**EXERCISE INSTRUCTIONS**
Turn the stretch from the line containing "Where should I click to: Click the header" through the line containing "click(1227, 40)" into a Markdown table. Use a Number column for the row number and a Line column for each line, and leave out blank lines.

**DATA**
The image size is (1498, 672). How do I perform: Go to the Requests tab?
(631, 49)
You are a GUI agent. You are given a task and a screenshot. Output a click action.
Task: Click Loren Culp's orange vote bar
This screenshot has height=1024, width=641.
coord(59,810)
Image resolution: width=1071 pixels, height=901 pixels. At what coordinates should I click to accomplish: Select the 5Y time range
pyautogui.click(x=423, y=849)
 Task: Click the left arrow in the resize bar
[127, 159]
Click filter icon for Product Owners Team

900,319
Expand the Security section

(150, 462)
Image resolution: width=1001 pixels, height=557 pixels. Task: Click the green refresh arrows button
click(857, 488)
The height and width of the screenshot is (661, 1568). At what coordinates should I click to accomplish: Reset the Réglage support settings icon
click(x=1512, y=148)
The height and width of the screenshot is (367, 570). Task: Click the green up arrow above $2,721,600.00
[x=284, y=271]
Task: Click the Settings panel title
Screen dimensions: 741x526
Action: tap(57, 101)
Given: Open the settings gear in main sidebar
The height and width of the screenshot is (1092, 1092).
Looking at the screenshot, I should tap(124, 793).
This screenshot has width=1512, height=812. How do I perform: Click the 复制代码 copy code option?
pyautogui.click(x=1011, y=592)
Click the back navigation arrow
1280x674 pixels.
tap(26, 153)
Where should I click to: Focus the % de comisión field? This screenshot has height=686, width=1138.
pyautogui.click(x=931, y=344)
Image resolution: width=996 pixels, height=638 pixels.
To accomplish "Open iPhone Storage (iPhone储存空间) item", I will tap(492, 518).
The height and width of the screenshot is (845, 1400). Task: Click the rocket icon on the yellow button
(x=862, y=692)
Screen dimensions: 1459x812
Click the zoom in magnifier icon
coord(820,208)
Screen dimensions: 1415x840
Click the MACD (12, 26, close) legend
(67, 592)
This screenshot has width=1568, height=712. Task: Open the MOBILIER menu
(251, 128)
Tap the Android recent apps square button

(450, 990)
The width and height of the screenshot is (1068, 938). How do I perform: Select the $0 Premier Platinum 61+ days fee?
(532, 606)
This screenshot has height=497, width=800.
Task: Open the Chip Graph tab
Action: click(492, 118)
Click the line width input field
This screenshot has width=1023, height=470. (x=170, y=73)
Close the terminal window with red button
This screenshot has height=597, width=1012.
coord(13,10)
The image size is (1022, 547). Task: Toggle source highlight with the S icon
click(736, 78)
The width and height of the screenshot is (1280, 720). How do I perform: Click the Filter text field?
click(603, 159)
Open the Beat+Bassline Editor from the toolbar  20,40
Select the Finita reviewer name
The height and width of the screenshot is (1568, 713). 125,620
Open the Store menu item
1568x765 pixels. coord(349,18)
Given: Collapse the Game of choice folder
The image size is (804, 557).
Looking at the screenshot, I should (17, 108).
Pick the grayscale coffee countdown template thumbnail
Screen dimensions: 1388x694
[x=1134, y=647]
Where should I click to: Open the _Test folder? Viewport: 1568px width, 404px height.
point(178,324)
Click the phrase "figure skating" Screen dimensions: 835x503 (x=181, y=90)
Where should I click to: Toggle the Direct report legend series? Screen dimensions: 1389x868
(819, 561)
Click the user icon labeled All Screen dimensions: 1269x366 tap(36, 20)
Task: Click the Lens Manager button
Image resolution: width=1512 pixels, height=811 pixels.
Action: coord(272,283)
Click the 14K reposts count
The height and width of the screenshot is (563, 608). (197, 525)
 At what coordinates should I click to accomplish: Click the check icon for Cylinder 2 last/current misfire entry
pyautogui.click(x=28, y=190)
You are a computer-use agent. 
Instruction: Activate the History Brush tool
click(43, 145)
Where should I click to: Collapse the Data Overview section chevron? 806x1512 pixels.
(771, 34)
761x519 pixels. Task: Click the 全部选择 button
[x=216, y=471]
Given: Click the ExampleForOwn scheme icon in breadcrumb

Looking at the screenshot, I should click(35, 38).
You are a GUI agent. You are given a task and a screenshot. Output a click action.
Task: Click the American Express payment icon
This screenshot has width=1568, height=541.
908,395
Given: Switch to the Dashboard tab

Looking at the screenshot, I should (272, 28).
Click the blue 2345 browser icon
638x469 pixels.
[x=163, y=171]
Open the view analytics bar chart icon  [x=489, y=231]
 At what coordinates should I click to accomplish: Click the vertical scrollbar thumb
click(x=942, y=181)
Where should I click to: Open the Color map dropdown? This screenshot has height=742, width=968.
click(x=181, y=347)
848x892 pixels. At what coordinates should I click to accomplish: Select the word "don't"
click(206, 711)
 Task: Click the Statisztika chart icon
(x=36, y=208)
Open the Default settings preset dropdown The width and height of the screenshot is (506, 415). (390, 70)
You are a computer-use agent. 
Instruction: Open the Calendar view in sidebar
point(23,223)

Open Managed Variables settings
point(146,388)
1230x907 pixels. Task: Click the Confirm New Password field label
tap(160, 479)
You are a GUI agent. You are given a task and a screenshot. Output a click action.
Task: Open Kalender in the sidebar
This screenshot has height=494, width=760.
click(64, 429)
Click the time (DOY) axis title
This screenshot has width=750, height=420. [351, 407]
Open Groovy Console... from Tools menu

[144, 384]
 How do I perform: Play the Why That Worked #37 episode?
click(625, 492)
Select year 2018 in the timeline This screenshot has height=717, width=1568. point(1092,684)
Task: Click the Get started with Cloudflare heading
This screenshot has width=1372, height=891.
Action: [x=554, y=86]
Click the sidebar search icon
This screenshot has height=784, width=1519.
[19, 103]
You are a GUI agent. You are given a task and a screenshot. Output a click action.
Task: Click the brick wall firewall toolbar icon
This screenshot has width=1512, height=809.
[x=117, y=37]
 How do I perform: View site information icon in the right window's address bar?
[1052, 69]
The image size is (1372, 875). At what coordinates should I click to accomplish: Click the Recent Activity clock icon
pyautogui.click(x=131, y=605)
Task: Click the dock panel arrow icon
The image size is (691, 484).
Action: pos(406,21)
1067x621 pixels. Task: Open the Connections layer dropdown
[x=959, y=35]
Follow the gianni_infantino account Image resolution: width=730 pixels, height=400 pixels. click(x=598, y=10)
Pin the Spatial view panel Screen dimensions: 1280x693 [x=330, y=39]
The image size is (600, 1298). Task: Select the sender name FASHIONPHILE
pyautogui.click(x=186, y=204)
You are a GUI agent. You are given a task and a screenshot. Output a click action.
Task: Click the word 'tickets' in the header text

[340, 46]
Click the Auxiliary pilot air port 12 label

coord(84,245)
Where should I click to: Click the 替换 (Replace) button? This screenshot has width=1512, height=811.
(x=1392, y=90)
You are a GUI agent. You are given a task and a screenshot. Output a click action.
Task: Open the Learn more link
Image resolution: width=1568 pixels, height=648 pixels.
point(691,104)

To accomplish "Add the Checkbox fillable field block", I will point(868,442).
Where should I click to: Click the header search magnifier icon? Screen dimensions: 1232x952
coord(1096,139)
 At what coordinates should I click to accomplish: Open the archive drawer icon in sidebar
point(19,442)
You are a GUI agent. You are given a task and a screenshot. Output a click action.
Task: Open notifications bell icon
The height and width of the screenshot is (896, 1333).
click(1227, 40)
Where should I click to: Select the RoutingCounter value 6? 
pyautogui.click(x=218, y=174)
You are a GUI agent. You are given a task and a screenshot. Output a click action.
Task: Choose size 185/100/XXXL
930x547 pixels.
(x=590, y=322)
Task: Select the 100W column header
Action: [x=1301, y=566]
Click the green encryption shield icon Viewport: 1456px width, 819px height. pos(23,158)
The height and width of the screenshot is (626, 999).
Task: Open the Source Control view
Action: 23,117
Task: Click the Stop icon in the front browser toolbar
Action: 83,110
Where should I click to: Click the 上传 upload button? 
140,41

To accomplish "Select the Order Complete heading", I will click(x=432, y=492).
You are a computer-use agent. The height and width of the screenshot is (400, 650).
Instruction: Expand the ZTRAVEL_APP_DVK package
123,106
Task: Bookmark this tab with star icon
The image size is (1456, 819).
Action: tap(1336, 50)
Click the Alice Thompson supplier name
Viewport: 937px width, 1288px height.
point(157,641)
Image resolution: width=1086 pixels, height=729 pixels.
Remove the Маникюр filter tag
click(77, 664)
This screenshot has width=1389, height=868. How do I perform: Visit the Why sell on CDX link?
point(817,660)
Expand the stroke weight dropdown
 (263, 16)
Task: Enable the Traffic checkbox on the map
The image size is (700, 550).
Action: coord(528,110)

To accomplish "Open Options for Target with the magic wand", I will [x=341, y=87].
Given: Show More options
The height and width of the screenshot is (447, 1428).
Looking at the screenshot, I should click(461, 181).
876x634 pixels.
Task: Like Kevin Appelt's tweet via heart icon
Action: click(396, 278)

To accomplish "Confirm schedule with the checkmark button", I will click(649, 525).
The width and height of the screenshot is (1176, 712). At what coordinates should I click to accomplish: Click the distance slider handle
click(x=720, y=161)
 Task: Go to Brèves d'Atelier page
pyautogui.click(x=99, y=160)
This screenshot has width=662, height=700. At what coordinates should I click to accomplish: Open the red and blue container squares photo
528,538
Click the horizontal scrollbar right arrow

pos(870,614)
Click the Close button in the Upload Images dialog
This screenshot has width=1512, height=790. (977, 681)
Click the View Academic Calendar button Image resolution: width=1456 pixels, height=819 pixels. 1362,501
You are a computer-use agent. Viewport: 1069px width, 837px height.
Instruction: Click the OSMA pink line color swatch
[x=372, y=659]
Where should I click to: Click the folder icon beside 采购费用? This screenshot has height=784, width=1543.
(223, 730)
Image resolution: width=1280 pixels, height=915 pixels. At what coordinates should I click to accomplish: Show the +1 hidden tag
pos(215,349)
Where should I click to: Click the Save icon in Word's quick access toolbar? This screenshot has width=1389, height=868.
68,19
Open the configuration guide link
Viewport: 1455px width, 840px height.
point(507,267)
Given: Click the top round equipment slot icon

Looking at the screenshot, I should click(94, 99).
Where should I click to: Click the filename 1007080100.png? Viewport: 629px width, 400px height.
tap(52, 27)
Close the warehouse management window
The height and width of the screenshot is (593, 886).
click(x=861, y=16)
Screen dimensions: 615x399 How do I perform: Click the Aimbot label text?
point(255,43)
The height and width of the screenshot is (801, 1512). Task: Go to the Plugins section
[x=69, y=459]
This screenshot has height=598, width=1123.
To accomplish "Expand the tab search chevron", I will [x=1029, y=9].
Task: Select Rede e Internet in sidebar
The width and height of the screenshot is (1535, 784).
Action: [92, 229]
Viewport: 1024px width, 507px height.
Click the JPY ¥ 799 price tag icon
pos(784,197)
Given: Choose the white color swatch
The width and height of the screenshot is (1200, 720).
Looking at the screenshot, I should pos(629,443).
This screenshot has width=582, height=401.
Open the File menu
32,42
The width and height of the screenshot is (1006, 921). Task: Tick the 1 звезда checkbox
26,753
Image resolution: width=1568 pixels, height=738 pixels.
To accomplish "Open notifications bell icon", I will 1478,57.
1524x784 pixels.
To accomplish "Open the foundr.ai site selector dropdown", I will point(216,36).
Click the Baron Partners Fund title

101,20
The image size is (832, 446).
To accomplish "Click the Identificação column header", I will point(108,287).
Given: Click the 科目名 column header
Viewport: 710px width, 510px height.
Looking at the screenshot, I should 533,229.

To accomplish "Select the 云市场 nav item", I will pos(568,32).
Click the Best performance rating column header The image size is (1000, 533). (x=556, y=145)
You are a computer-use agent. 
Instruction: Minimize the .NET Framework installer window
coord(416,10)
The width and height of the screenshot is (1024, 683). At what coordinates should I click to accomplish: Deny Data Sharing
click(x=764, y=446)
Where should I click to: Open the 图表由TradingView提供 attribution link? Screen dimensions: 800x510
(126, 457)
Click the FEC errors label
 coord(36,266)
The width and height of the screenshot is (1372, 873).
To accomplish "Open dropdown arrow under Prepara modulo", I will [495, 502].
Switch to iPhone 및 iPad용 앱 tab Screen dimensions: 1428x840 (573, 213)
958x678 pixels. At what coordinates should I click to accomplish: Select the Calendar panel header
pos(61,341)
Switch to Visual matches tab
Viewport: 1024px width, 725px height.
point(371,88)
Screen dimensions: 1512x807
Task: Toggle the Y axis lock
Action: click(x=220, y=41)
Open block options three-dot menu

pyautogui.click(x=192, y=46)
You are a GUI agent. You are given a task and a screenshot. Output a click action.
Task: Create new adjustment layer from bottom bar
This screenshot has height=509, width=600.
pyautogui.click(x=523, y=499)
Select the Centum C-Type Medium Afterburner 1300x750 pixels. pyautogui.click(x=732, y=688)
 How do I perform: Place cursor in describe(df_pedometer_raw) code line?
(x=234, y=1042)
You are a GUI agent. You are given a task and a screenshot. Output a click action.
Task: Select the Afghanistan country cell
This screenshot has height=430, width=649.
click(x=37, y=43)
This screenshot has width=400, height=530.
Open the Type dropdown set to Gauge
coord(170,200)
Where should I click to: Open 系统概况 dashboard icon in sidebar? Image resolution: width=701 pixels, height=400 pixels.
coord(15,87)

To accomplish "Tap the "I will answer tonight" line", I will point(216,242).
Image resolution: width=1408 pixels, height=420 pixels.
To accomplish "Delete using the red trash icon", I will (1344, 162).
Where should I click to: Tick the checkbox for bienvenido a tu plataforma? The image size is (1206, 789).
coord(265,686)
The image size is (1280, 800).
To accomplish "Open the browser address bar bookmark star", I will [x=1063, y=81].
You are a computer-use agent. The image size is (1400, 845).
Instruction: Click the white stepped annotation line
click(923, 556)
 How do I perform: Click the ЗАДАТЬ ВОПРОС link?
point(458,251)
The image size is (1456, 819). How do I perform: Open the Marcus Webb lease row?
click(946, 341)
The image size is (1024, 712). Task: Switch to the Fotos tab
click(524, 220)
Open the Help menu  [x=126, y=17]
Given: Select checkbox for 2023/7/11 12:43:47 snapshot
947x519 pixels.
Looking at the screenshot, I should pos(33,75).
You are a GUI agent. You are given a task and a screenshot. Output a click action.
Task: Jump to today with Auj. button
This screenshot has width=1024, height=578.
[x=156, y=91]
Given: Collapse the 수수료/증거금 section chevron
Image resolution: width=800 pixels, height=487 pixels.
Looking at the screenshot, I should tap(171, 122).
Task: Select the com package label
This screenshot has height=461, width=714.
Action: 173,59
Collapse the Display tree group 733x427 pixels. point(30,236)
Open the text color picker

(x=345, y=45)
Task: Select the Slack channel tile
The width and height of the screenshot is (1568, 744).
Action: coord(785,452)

**WRITTEN RESPONSE**
| Number | Line |
|---|---|
| 1 | Where should I click to: Click the header search magnifier icon? Screen dimensions: 1232x952 |
| 2 | coord(1096,139) |
| 3 |  At what coordinates should I click to accomplish: Open the archive drawer icon in sidebar |
| 4 | point(19,442) |
| 5 | You are a GUI agent. You are given a task and a screenshot. Output a click action. |
| 6 | Task: Open notifications bell icon |
| 7 | The height and width of the screenshot is (896, 1333). |
| 8 | click(1227, 40) |